THE MOVIE THAT COST THE EARTH

By Richard Rayner

Dune TimeOut cover

Late October: itīs a balmy evening in Los Angeles and David Lynch, most recent recruit to the top rank of Hollywood movie directors, is trying to calm himself. Heīs not having much success. Just off Sunset Boulevard, in the square, undistinguished building which is the West Coast office of the Directorīs Guild of America, the first sneak preview of Lynchīs new film is about to begin. For him, itīs a big night.

Lynch - late thirties, neat hair, scholarly glasses and a strange watch that seems to slide across his wrist like some Dali creation - is wondering whether he can go through with it. After 3 1/2 years playing with one of the biggest train sets in movie history, this is the moment when he has to put his toy on display in the shop window. That toy happens to be a $45 million science-fiction epic called 'Dune'. Understandably, heīs nervous as a kitten.

The decision to stage the preview in the heart of Hollywood increases the sense of tension. Most studios are unwilling to hold early previews anywhere around the Los Angeles area, reasoning that theyīll get a more representative audience reaction away from the cynical, hardened types who haunt L.A. screenings. To hold a screening here is cheaper (no hired jet to whizz a score of studio execs to Milwaukee or wherever)) but riskier as well.
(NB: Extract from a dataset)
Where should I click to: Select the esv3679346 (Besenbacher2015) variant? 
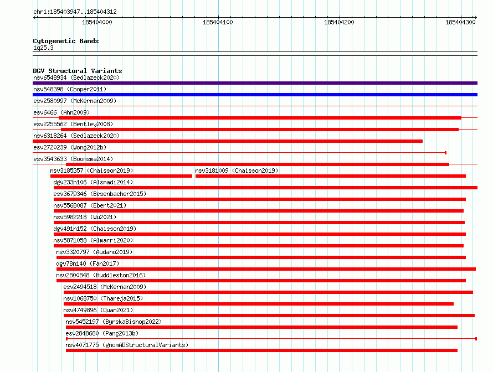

If the picture isnīt well received, in the jargon, it doesnīt play, then word will spread fast around town. To try and keep this under control the De Laurentiis Corporation, the filmīs producers, and Universal Studios, its American distributors, have carefully selected the crowd so that, they hope, thereīs no one from advertising, no one from media and, most particularly, no one from the business in attendance.
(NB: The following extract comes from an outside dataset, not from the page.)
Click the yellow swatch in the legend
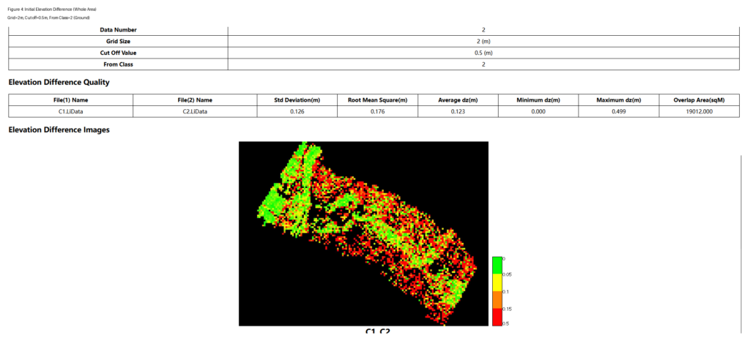 click(497, 282)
Lynch is looking at the audience as they file in, telling himself itīs only a preview. But itīs a preview of a $45 million movie, a movie which starts Sting, Jose Ferrer, Max von Sydow, Francesca Annis and Linda Hunt, among others, and features a hatful of Oscar winners on its credit list. The budget for 'Dune' is more than eight times the combined budgets of his two previous films, 'The Elephant Man' and the brilliantly-textured, atmospheric 'Eraserhead'. Lynchīs shirt is buttoned, as usual, to the collar; he says he feels insecure if he leaves the top button undone. Right now, the studio executives are milling round and heīs getting edgy as hell. 'Iīd give a lot not to go through another night like that," he says the next day. 'I got real nervous, I donīt quite know why. After all, whatīs at stake? Just a few years of my life. And my future career. And the careers of a lot of other people. And a lot of money.'

This screening has to go well. 'Turn it up LOUD,' one studio man whispers to the projectionist as the audience are seating themselves in the theatre. Sure enough, once the lights are dimmed and the credits begin to roll, the crashing guitar chords of the AOR (Toto) soundtrack positively thunder from the speakers.
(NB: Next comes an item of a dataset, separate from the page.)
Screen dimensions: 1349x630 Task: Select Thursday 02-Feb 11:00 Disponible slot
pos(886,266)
On screen, the desolation of a windswept desert provides the backdrop for the narratorīs introduction to Dune, a world first created over 20 years ago by a then little-known science fiction writer called Frank Herbert.

The transition from the page to the screen is rarely a smooth one. In the case of 'Dune', it has been particularly fraught and elongated, involving not just the fraying of David Lynchīs nerves and a quantum leap in his career but also various failed attempts, the squandering of enormous bales of cash and names such as HR Giger, Orson Welles, Salvador Dali and Ridley Scott.

For well over 15 years 'Dune' was a bestselling book in search of an appropriate movie deal. Originally published in the SF magazine Analog in 1963, Herbertīs story first appeared in book form in 1965. 'Dune' is the opener in a sequence of novels set on a desert planet in a future galactic civilisation which has renounced the technology of machine intelligence and cultivated paranormal powers of the human mind. It tells how a young, charismatic leader is genetically created to seize control of this empire. An intelligent swashbuckler, 'Dune' won both the prestigious SF awards, the Hugo and the Nebula in 1966, quickly achieving cult status. Since then, itīs moved out to a wider constituency selling some 60 million copies worldwide.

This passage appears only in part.